List<Card> largestSequence = cards.stream()
            //.sorted((card1, card2) -> card1.getNumber() - card2.getNumber())
            .collect(
                    (Supplier<List<List<Card>>>) ArrayList::new,
                    (sequences, currentCard) -> {
                        if (sequences.size() == 0 || !isSequentialCards(getLast(getLast(sequences)), currentCard)) {
                            sequences.add(new ArrayList<>());
                        }
                        getLast(sequences).add(currentCard);
                    },
                    List::addAll)
            .stream()
            .sorted((sequence1, sequence2) -> sequence2.size() - sequence1.size())
            .findFirst()
            .get();

What are the steps :

  • find all sequences of consecutive numbers
  • order sequences from the biggest to the smallest
  • get the first sequence (the biggest)

How ?

  • sorted : which I commented because I don't know if you want the largest sequence in the list order, or as @cr0ss suggested. It basically sorts the list in ascending order, smallest number to the biggest.
  • collect : in which you can see the three "operations" that Collectors can provide (like Collectors.toList). It's where all the magic of finding a sequence of consecutive numbers happens. This implementation tries to collect a list of sequences (also a list) of consecutive numbers. :
    • supplier : initializes the container : a list of list of cards (a list of card sequences).
    • accumulator : what makes a number to be inserted in a sequence (described in the next part).
    • combiner : defines how to merge two list. Not used but needed, the basic addAll is enough.
  • sorted : orders the sequences from the biggest to the smallest
  • findFirst : takes the first, hence the biggest

I've found information on collectors in another answer. The rest is all from the java documentation.

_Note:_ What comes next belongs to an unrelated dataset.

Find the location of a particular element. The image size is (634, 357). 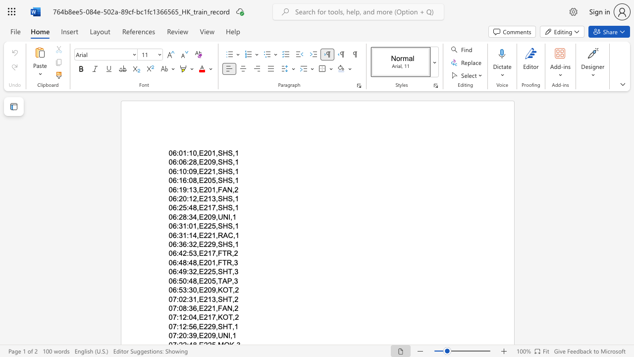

What makes a number being part of a sequence ?

Given a list 3, 4, 6 No sequences exists, create a new sequence.

[] -> [[]]

Insert 3 at the end of the last sequence.

[[]] -> [[3]]

At least one sequence exists and 4 is consecutive to 3, the last number of the last sequence. Insert 4 at the end of the last sequence.

[[3]] -> [[3, 4]]

A sequence exists, but 6 is not consecutive to 4, the last number of the last sequence. Create a new sequence.

[[3, 4]] -> [[3, 4], []]

Insert 6 at the end of the last sequence.

[[3, 4], []] -> [[3, 4], [6]]

Like @Manos said, streams are an odd choice to solve this problem. I think the problem is that it can be hard to maintain when you are not used to streams, lambda or collectors, especially with a one-liner like here (personal choice, I prefer my code to be maintainable by anyone).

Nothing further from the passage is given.